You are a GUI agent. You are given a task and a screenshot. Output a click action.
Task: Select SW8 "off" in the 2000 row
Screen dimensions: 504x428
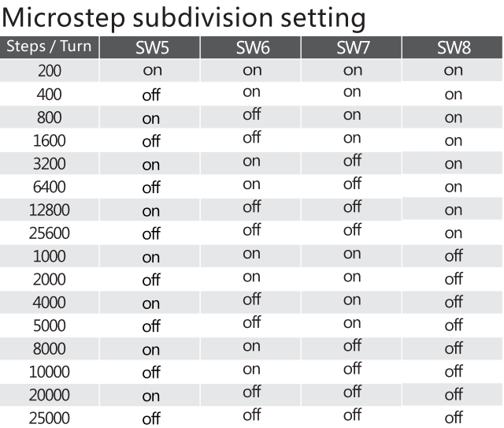454,279

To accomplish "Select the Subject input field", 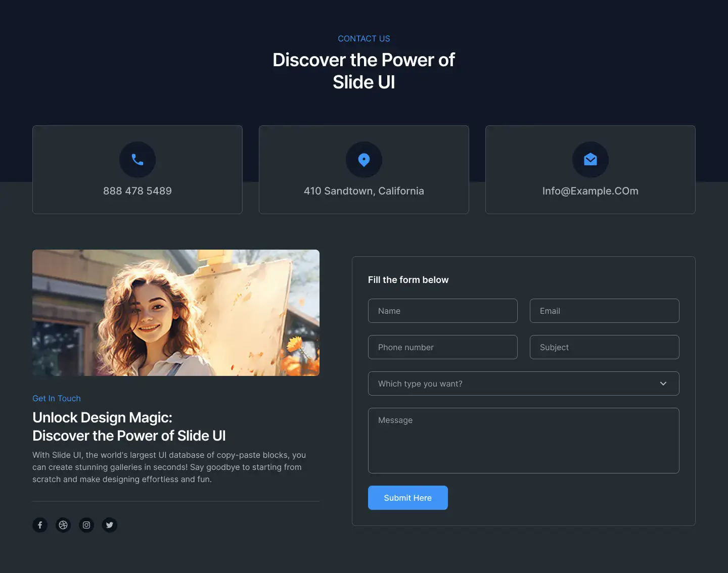I will pos(605,347).
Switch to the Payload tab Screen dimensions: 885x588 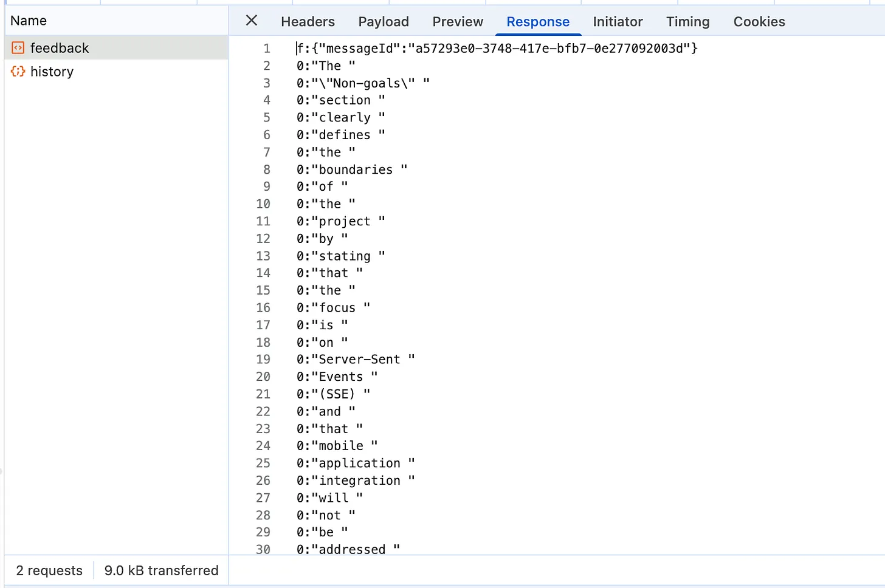pyautogui.click(x=384, y=22)
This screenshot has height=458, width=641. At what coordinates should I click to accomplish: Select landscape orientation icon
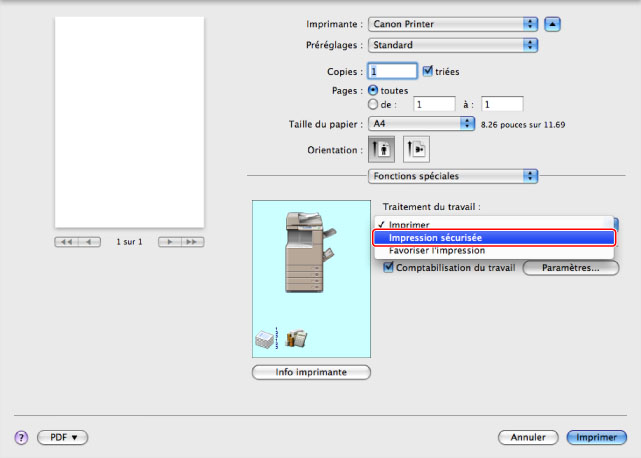pos(415,149)
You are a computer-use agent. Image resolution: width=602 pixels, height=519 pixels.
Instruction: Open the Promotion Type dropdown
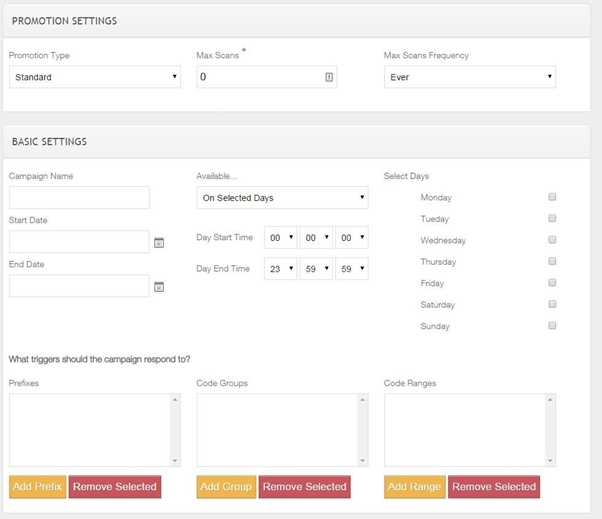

_ _ _

**Activity:** Starting with the line that holds "This screenshot has", reproduce exactly each line up to and including the last line of the material above, and drop the pictures.

**Result for this task:**
This screenshot has height=458, width=641. At what coordinates should I click to accomplish: Select landscape orientation icon
pos(415,149)
You are a computer-use agent. Image resolution: width=602 pixels, height=519 pixels.
Instruction: Open the Promotion Type dropdown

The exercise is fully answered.